I was just starting to drift off, caught in that floaty, in-between space where dreams stretch into real things, when I felt the mattress dip behind me. I caught the scent of pine and skin and something undeniably Roman. It was familiar. Grounding. And warmed me faster than the heater ever could.
“Hope you don’t mind,” he murmured, voice shaking with cold and exhaustion. “But I’m fucking freezing to death. Can I sleep in here with you?”

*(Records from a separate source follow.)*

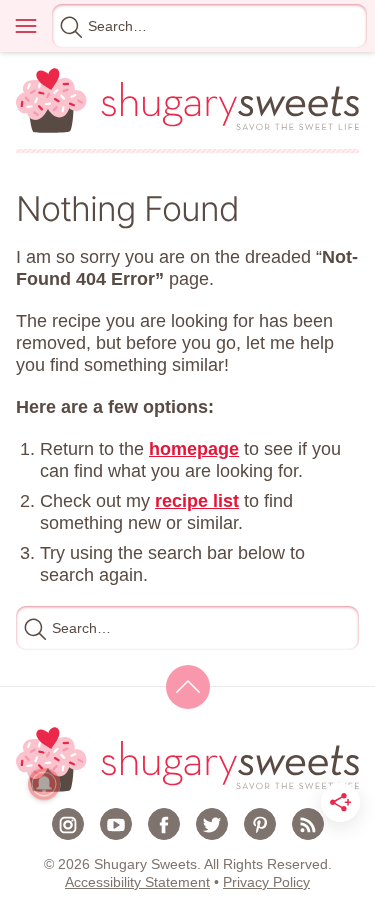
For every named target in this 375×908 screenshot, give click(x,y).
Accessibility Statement (137, 882)
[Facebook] (164, 824)
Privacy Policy (266, 882)
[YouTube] (116, 824)
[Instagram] (68, 824)
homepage (194, 449)
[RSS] (308, 824)
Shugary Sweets (187, 100)
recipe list (197, 501)
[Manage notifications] (44, 784)
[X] (212, 824)
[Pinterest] (260, 824)
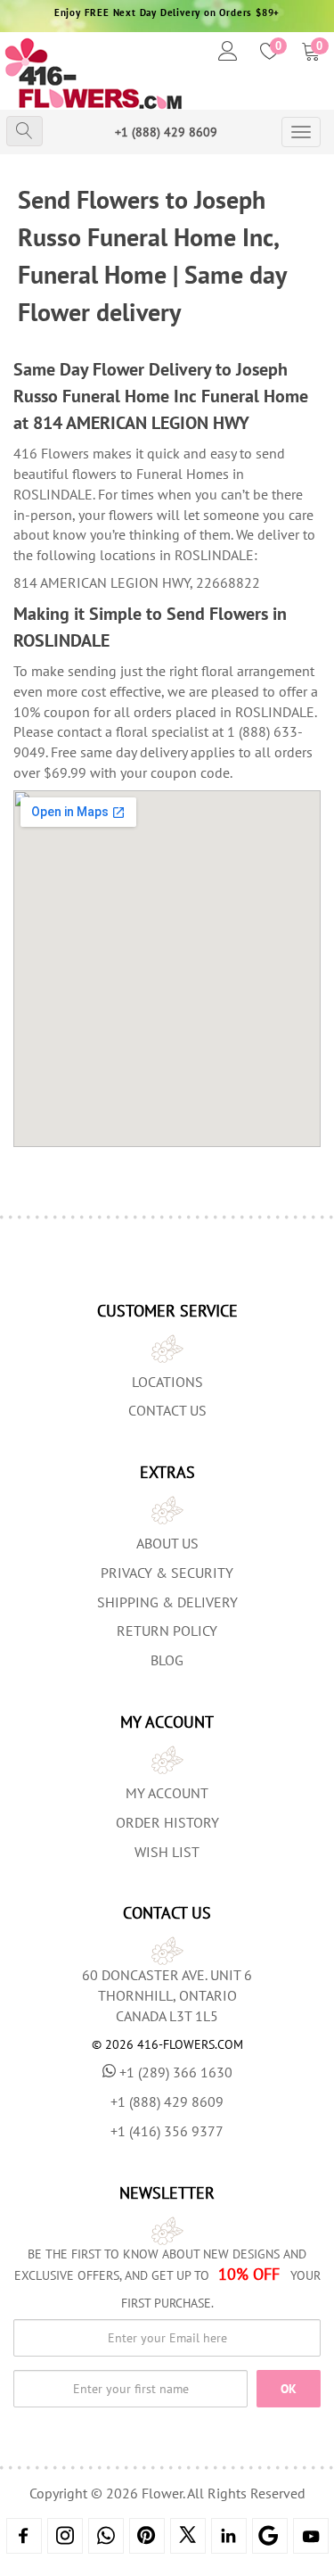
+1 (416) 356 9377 (167, 2131)
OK (289, 2389)
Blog (167, 1660)
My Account (167, 1793)
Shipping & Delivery (167, 1602)
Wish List (167, 1852)
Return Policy (167, 1630)
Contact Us (167, 1410)
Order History (167, 1822)
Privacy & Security (167, 1572)
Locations (167, 1382)
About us (167, 1543)
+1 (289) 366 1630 (175, 2072)
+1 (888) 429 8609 (166, 132)
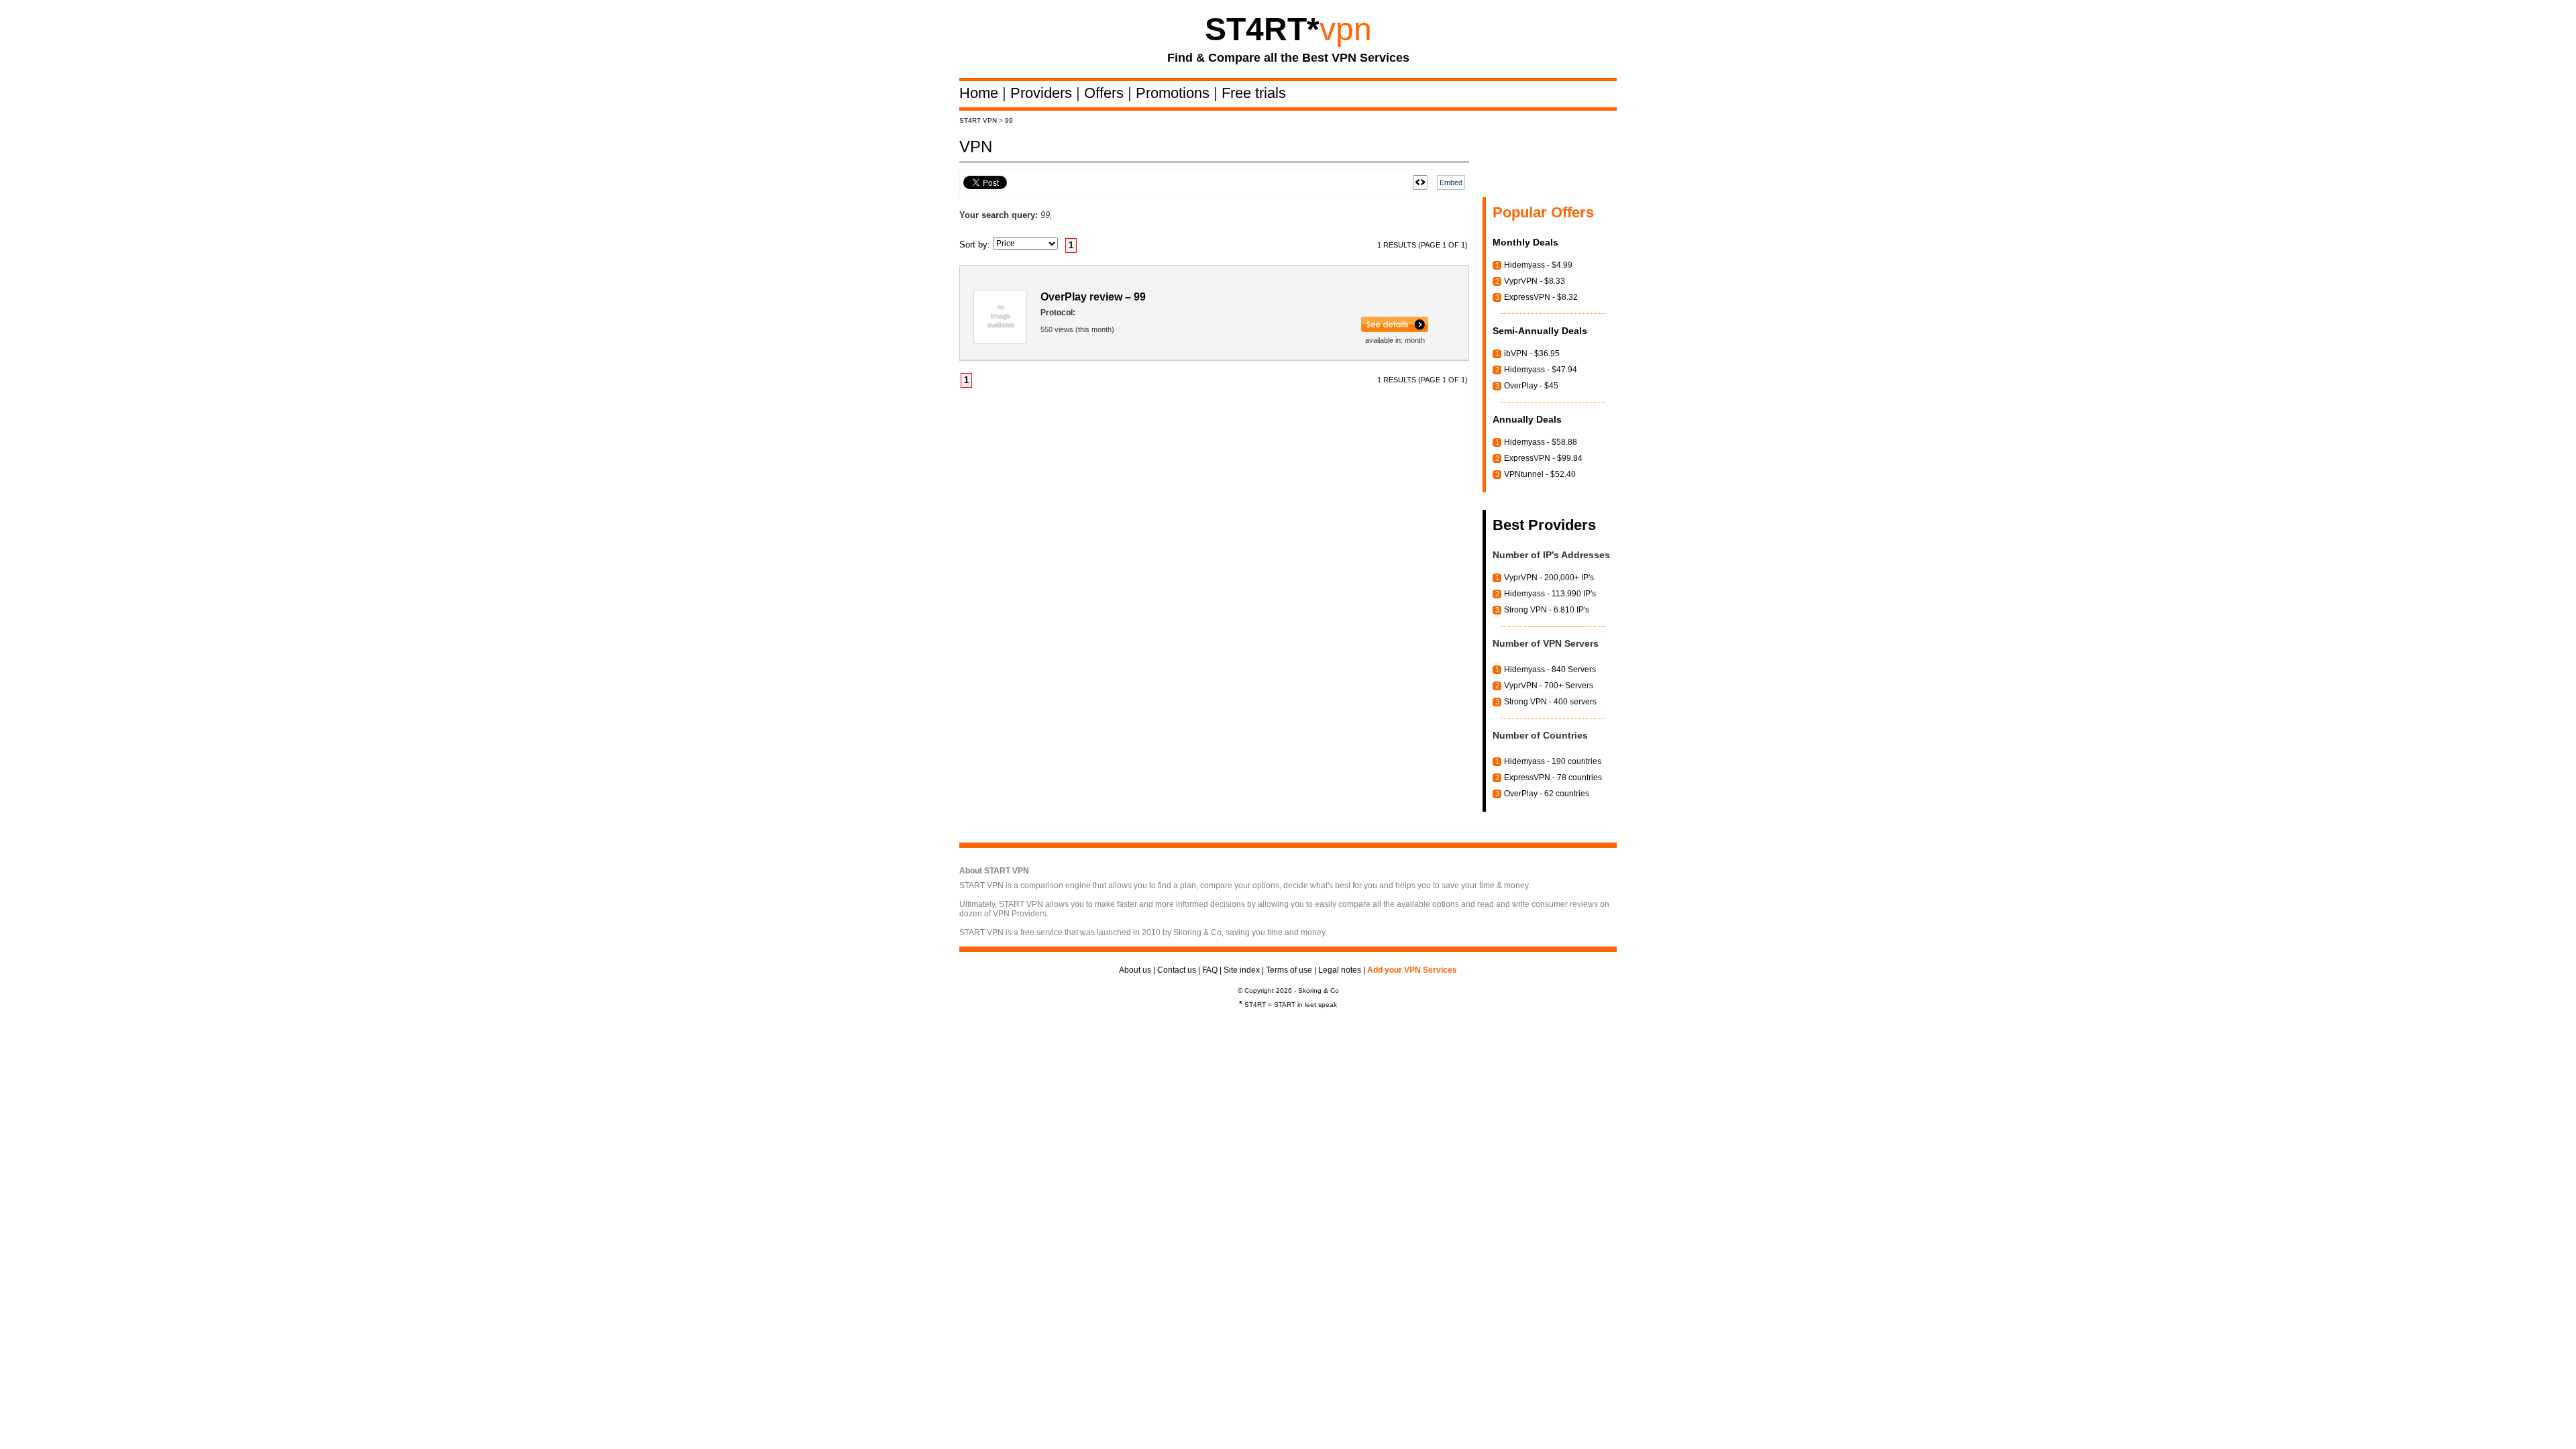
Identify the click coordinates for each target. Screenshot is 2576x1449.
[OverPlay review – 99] (1394, 329)
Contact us (1176, 970)
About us (1135, 970)
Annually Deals (1527, 419)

I didn’t have time to answer. He was already halfway under the blankets, like sharing my bed had always been the logical next step. His bare chest met my back, and suddenly the cold wasn’t my main concern anymore.
The heat of him soaked through me instantly. He shifted behind me, tugging the blanket higher over both of us, then slung one arm across my waist. Not tight. Not pushy. Just there.
But oh, it was there.
I was wearing one of his old T-shirts-his clothes kept mysteriously mixing in with my laundry. No bra. Just underwear and this threadbare cotton that smelled like him. His breath warmed the back of my neck. His chest pressed against my spine with every inhale. I could feel him- all of him-close enough to send a shiver down my back that had nothing to do with the cold.
I told myself it was fine. We were simply keeping warm.
Except his fingers were splayed gently on my waist as if they’d always belonged there. Like my body was familiar ground he was afraid to disturb but couldn’t stop touching.
I shifted slightly. Just enough to close the last inch between us.
He stilled.
So did I.
We were playing a dangerous game with no reset button, and I didn’t want to stop.
His hand moved, slow and deliberate, sliding across the fabric of my shirt- his shirt-down to where the hem rested against my hip. His fingertips skimmed under the edge, warm on my bare skin. I exhaled shakily.
His lips brushed against my ear. “Tell me to stop.”
I didn’t. I couldn’t. Instead, I turned to face him, heart pounding so hard I was sure he could feel it. His eyes caught mine in the dark-soft, serious, waiting. He was giving me a chance to back out.